### Task data

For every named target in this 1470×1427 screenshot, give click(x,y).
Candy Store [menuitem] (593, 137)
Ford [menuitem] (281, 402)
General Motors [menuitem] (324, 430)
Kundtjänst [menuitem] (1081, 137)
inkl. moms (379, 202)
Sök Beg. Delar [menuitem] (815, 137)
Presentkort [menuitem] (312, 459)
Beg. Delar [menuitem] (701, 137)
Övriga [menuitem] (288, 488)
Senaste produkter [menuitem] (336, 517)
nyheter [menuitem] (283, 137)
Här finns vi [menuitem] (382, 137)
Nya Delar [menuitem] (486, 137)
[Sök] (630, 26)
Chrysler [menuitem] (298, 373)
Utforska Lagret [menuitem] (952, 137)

######
### Task data

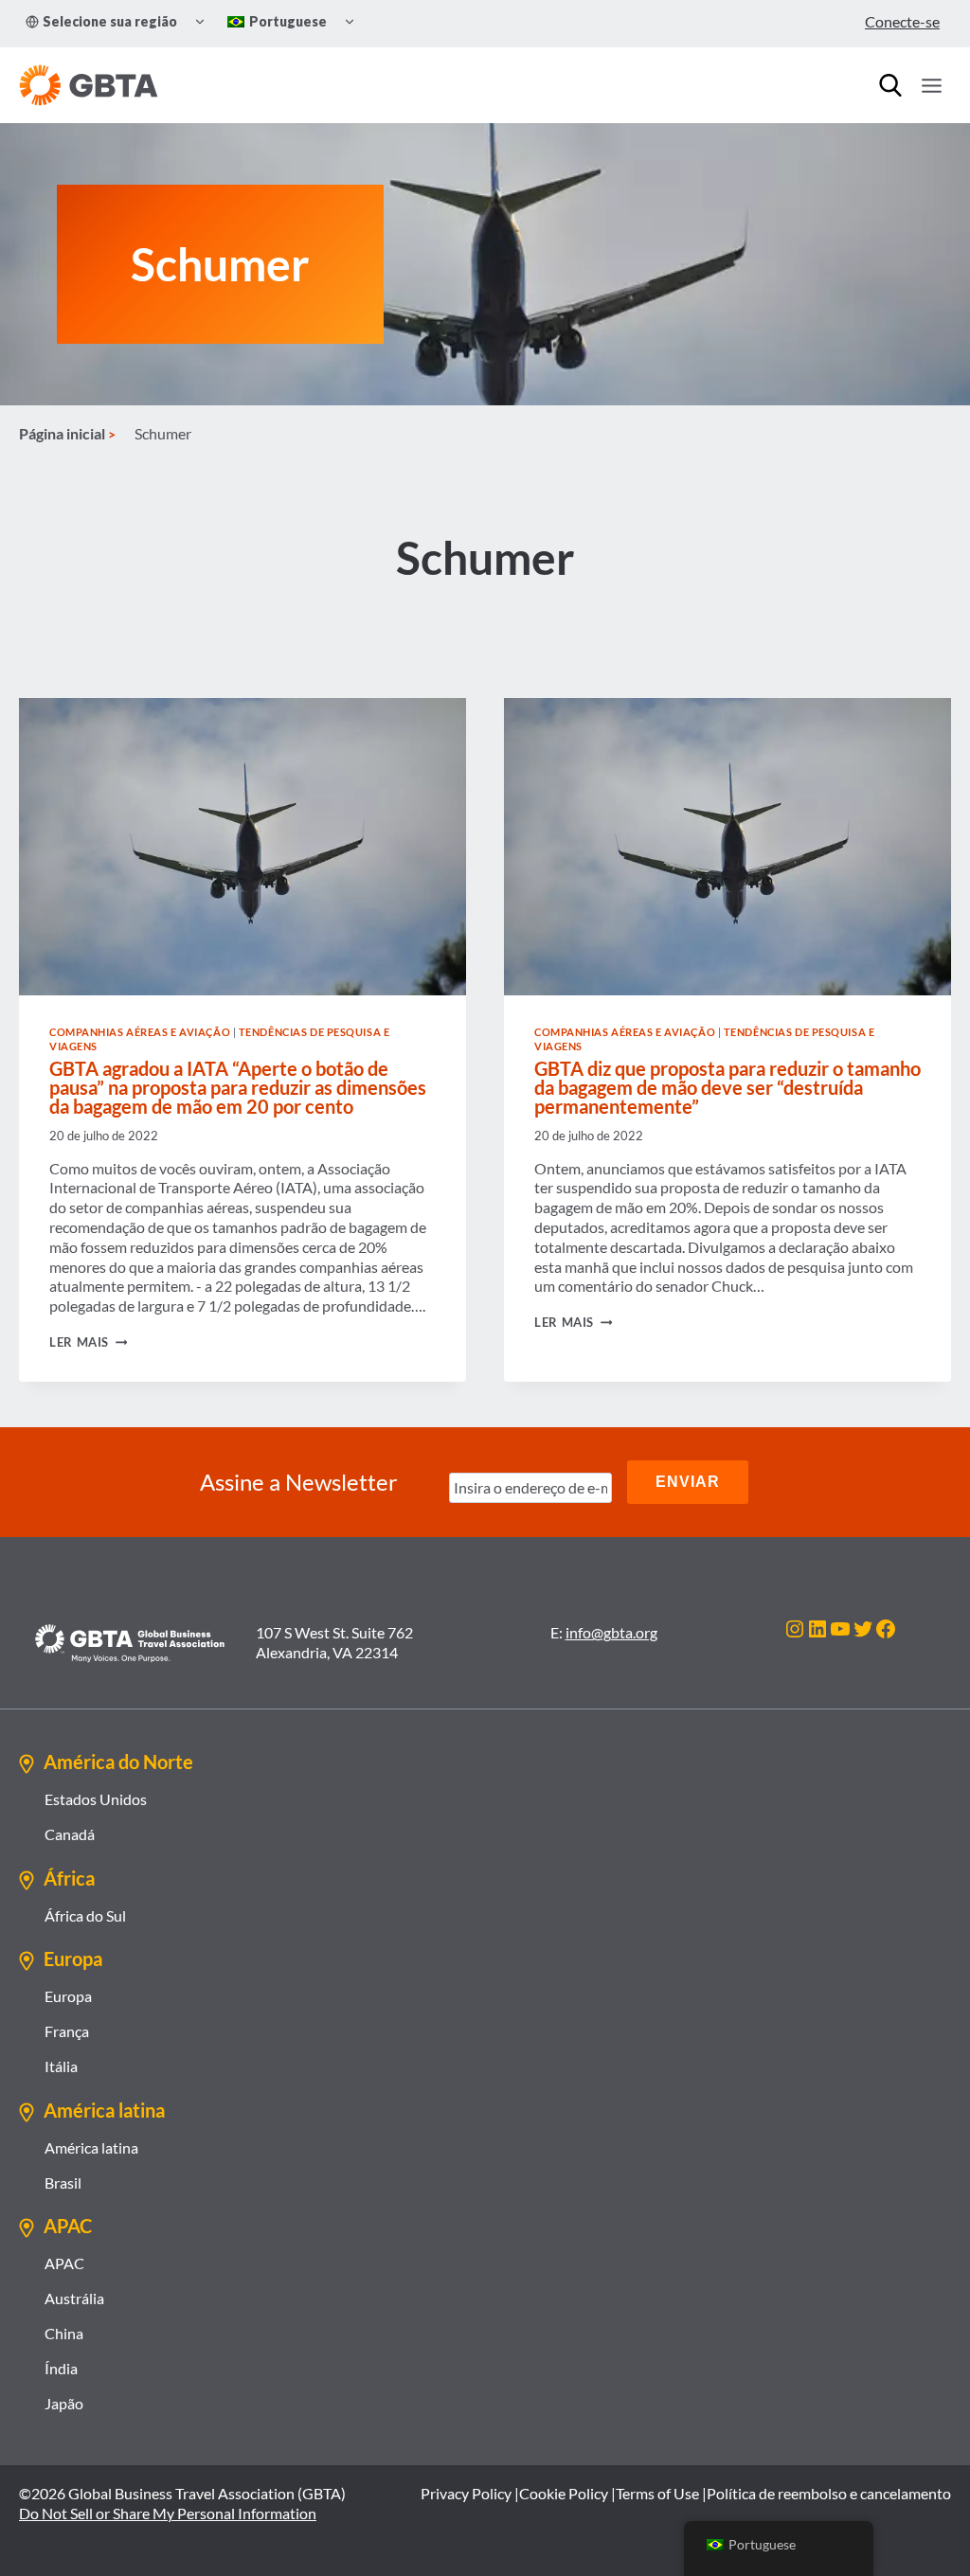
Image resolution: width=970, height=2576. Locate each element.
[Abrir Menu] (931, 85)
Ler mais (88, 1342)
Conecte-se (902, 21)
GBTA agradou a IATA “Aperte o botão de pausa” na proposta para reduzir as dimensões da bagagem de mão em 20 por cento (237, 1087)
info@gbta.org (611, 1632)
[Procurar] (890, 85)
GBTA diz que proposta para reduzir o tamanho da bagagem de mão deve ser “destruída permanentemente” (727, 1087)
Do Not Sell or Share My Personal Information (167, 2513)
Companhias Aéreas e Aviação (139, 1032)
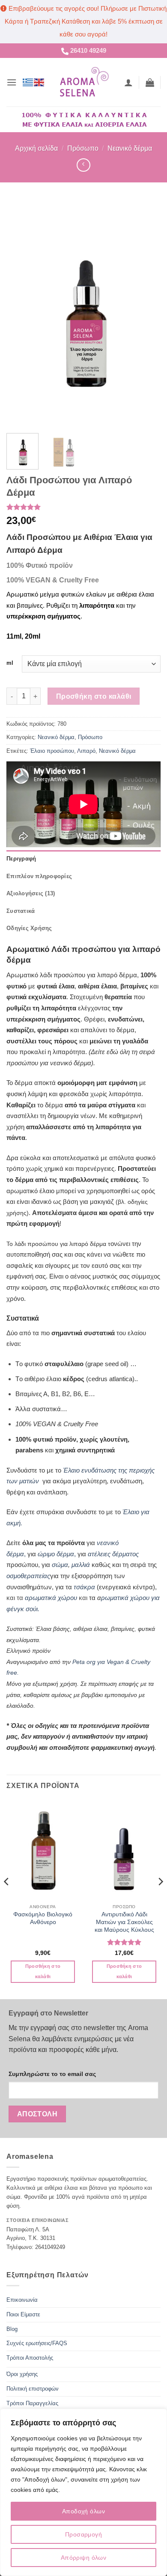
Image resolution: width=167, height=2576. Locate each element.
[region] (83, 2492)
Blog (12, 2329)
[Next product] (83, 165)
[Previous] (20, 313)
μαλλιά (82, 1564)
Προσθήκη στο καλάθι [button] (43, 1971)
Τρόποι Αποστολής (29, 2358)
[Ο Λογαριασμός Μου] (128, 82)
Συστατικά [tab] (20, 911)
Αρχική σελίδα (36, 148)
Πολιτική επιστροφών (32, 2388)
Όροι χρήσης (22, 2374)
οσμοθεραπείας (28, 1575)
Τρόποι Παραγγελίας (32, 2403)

######

Work item: Track down all lines above with the string "Locate" and copy them.

Written answer:
Image resolution: width=970, height=2576. Locate each element.
Image resolution: width=167, height=2576. Locate each element.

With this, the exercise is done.